Mr. Mix is designed so anyone can create new and interesting cocktails without formal training. The product is designed to work with any internet connected device and create custom cocktails with the push of a button. The device is controlled by a microcontroller with embedded wireless capabilities. By connecting to the cloud the microcontroller can receive instructions which allow the system to function properly. This allows for the controller to be a web interface accessed on any internet connected device. Mr. Mix can be used at any size gathering and all guests can order from their own devices. The intuitive interface allows drinks to be quickly ordered. The process does not distract users from their surroundings. The device allows the host to spend time with guests instead of time making drinks.
Mr. Mix separates the computationally intensive aspects from the physical device to lower power consumption and hardware cost. As depicted in the figure below, the microcontroller of Mr. Mix, ESP8266, communicates via Wi-Fi to the AWS server. In doing so, the application-level computation is extracted from the physical device. The AWS server provides the user with a simple front end to request a variety of mixed beverages obtained via database or combination choice of said user. Then the AWS server processes the request filtering any unauthorized users and sends the data down to the ESP8266.
The backend software stack for Mr. Mix is built on the Amazon Web Services platform. The software stack is split into four main components which are built on top of the AWS Cloud. Leveraging the AWS cloud allows for simple integration between components as well as robust security features supporting fine grained access control.
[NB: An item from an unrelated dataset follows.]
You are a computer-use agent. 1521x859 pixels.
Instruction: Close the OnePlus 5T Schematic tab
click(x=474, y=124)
SYSTEM INTEGRATION TESTING
In order to ensure the final design complies with the original goals and objectives, the below Testing Plan analyzes the functionality of the final product to make sure it fully operates as specified in the engineering requirements. The main focus of this test plan covers the four main aspects of the engineering requirements: effective pouring, proper configuration, simple user interface, and low cost.
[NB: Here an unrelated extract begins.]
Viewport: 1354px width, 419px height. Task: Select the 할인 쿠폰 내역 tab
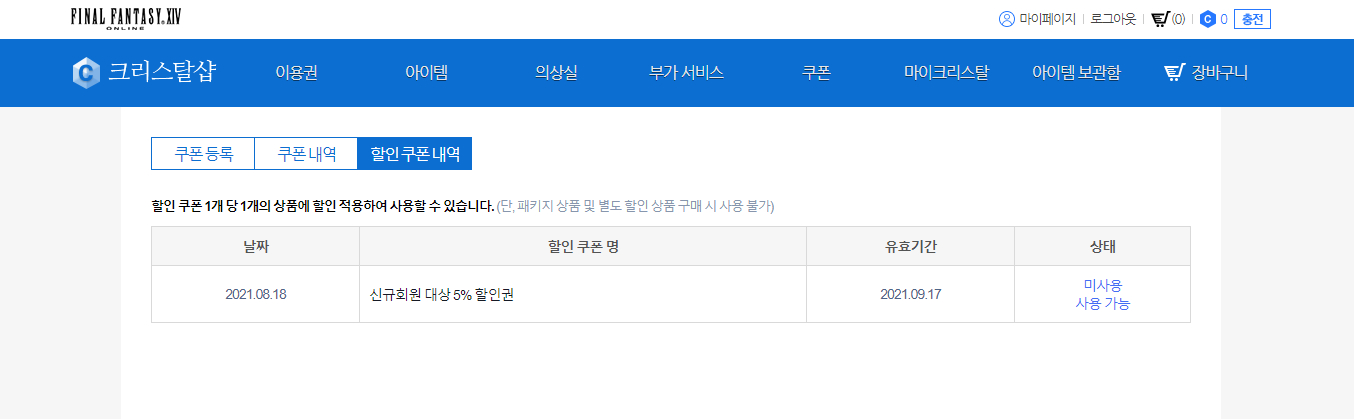point(415,154)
The final implementation of Mr. Mix is so far unsuccessful and no working prototype has been produced. Along the way, many challenges with the implementation details have been faced. Given more time and resources, they may have been overcome. Some of the individual components were successful, however, the entire system did not interface as one. If future time was allotted to development of Mr. Mix, a working prototype based on this design could be successfully created.
Mr. Mix as a senior project teaches that the most important phase of any large, time-consuming venture is design. Many of the preliminary prototypes although imperative for brainstorming failed due to the lack of forethought and design. After experimenting with failure, a set of requirements that Mr. Mix must accomplish narrowed down the possible implementations and provided a foundation to begin designing. Mr. Mix was first organized using a top down scheme which produced the main encompassing modules. These modules provide a highly modular design allowing for replacement or improvement to occur with little effect to the surrounding components.
The final design of Mr. Mix accomplished the original main requirements set forth at the earliest stages of planning. Despite the success of the design, the implementation comparatively is not. The design phase took longer than expected especially planning the details of each module. This delay propagated to the purchasing of components and assembly. Even with a descriptive design, implementation and debugging take a comparative amount of time to have a fully functioning product. While the implementation failed, the knowledge gained from designing and debugging was invaluable. If more time were allotted some of the implementation challenges could have been overcome and a functional prototype could have been produced.